[Opening Records supplied section]
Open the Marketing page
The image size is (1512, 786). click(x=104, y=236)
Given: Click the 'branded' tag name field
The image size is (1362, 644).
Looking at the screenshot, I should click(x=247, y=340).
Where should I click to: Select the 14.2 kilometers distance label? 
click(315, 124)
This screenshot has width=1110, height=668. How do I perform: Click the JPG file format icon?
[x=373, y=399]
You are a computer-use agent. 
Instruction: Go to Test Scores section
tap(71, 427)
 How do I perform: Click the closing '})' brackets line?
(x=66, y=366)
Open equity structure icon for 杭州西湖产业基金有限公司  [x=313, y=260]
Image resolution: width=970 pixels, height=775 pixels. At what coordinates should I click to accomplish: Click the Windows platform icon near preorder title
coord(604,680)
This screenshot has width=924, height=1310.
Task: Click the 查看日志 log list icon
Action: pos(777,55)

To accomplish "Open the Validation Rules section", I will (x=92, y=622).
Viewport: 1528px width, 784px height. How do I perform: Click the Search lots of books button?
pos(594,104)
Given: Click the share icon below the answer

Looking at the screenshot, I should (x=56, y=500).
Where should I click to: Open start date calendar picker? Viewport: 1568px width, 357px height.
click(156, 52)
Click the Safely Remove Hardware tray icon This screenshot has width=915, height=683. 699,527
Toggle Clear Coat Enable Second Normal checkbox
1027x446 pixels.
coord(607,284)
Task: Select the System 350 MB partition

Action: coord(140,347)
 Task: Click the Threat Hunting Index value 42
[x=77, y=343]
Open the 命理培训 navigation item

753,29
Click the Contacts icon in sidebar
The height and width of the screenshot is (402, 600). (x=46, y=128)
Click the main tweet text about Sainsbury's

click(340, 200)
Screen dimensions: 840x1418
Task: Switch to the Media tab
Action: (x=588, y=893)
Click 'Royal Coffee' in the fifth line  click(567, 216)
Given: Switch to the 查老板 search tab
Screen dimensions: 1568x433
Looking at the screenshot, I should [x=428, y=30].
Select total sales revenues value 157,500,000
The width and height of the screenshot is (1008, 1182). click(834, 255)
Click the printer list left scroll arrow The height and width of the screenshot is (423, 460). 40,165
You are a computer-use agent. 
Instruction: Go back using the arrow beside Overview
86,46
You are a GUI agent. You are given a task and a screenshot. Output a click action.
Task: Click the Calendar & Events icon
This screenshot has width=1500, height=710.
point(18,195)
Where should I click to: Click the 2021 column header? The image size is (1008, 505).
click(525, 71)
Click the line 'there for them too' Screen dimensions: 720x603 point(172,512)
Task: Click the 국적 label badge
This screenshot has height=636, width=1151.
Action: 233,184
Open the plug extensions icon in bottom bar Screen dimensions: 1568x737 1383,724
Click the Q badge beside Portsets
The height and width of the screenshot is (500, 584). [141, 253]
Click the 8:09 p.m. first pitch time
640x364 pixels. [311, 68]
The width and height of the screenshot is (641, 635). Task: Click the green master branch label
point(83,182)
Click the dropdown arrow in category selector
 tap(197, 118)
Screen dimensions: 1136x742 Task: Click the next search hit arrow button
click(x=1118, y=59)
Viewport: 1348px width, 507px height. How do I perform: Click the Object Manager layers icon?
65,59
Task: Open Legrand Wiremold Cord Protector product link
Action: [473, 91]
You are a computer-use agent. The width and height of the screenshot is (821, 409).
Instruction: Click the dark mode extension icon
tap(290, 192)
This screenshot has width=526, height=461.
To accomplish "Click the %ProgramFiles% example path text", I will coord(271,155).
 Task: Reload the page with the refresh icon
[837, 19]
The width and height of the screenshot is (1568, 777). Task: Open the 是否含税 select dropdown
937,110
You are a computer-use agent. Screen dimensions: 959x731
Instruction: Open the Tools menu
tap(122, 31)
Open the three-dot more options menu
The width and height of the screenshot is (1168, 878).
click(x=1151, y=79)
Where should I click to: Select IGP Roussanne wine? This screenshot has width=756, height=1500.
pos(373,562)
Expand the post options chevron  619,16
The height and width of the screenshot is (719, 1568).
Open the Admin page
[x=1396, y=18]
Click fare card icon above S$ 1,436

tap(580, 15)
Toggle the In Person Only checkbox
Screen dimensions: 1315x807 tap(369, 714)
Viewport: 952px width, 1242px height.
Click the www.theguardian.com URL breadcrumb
[Closing Records supplied section]
» Exercise directions
Exactly as written, output all of the entries.

» Solution for this problem
Open the Marketing page
The image size is (1512, 786). click(x=104, y=236)
Given: Click the 'branded' tag name field
The image size is (1362, 644).
Looking at the screenshot, I should click(x=247, y=340).
Where should I click to: Select the 14.2 kilometers distance label? 
click(315, 124)
This screenshot has width=1110, height=668. How do I perform: Click the JPG file format icon?
[x=373, y=399]
You are a computer-use agent. 
Instruction: Go to Test Scores section
tap(71, 427)
 How do I perform: Click the closing '})' brackets line?
(x=66, y=366)
Open equity structure icon for 杭州西湖产业基金有限公司  [x=313, y=260]
Image resolution: width=970 pixels, height=775 pixels. At what coordinates should I click to accomplish: Click the Windows platform icon near preorder title
coord(604,680)
This screenshot has width=924, height=1310.
Task: Click the 查看日志 log list icon
Action: pos(777,55)

To accomplish "Open the Validation Rules section", I will (x=92, y=622).
Viewport: 1528px width, 784px height. How do I perform: Click the Search lots of books button?
pos(594,104)
Given: Click the share icon below the answer

Looking at the screenshot, I should (x=56, y=500).
Where should I click to: Open start date calendar picker? Viewport: 1568px width, 357px height.
click(156, 52)
Click the Safely Remove Hardware tray icon This screenshot has width=915, height=683. 699,527
Toggle Clear Coat Enable Second Normal checkbox
1027x446 pixels.
coord(607,284)
Task: Select the System 350 MB partition

Action: coord(140,347)
 Task: Click the Threat Hunting Index value 42
[x=77, y=343]
Open the 命理培训 navigation item

753,29
Click the Contacts icon in sidebar
The height and width of the screenshot is (402, 600). (x=46, y=128)
Click the main tweet text about Sainsbury's

click(340, 200)
Screen dimensions: 840x1418
Task: Switch to the Media tab
Action: (x=588, y=893)
Click 'Royal Coffee' in the fifth line  click(567, 216)
Given: Switch to the 查老板 search tab
Screen dimensions: 1568x433
Looking at the screenshot, I should [x=428, y=30].
Select total sales revenues value 157,500,000
The width and height of the screenshot is (1008, 1182). click(834, 255)
Click the printer list left scroll arrow The height and width of the screenshot is (423, 460). 40,165
You are a computer-use agent. 
Instruction: Go back using the arrow beside Overview
86,46
You are a GUI agent. You are given a task and a screenshot. Output a click action.
Task: Click the Calendar & Events icon
This screenshot has width=1500, height=710.
point(18,195)
Where should I click to: Click the 2021 column header? The image size is (1008, 505).
click(525, 71)
Click the line 'there for them too' Screen dimensions: 720x603 point(172,512)
Task: Click the 국적 label badge
This screenshot has height=636, width=1151.
Action: 233,184
Open the plug extensions icon in bottom bar Screen dimensions: 1568x737 1383,724
Click the Q badge beside Portsets
The height and width of the screenshot is (500, 584). [141, 253]
Click the 8:09 p.m. first pitch time
640x364 pixels. [311, 68]
The width and height of the screenshot is (641, 635). Task: Click the green master branch label
point(83,182)
Click the dropdown arrow in category selector
 tap(197, 118)
Screen dimensions: 1136x742 Task: Click the next search hit arrow button
click(x=1118, y=59)
Viewport: 1348px width, 507px height. How do I perform: Click the Object Manager layers icon?
65,59
Task: Open Legrand Wiremold Cord Protector product link
Action: [473, 91]
You are a computer-use agent. The width and height of the screenshot is (821, 409).
Instruction: Click the dark mode extension icon
tap(290, 192)
This screenshot has width=526, height=461.
To accomplish "Click the %ProgramFiles% example path text", I will coord(271,155).
 Task: Reload the page with the refresh icon
[837, 19]
The width and height of the screenshot is (1568, 777). Task: Open the 是否含税 select dropdown
937,110
You are a computer-use agent. Screen dimensions: 959x731
Instruction: Open the Tools menu
tap(122, 31)
Open the three-dot more options menu
The width and height of the screenshot is (1168, 878).
click(x=1151, y=79)
Where should I click to: Select IGP Roussanne wine? This screenshot has width=756, height=1500.
pos(373,562)
Expand the post options chevron  619,16
The height and width of the screenshot is (719, 1568).
Open the Admin page
[x=1396, y=18]
Click fare card icon above S$ 1,436

tap(580, 15)
Toggle the In Person Only checkbox
Screen dimensions: 1315x807 tap(369, 714)
Viewport: 952px width, 1242px height.
Click the www.theguardian.com URL breadcrumb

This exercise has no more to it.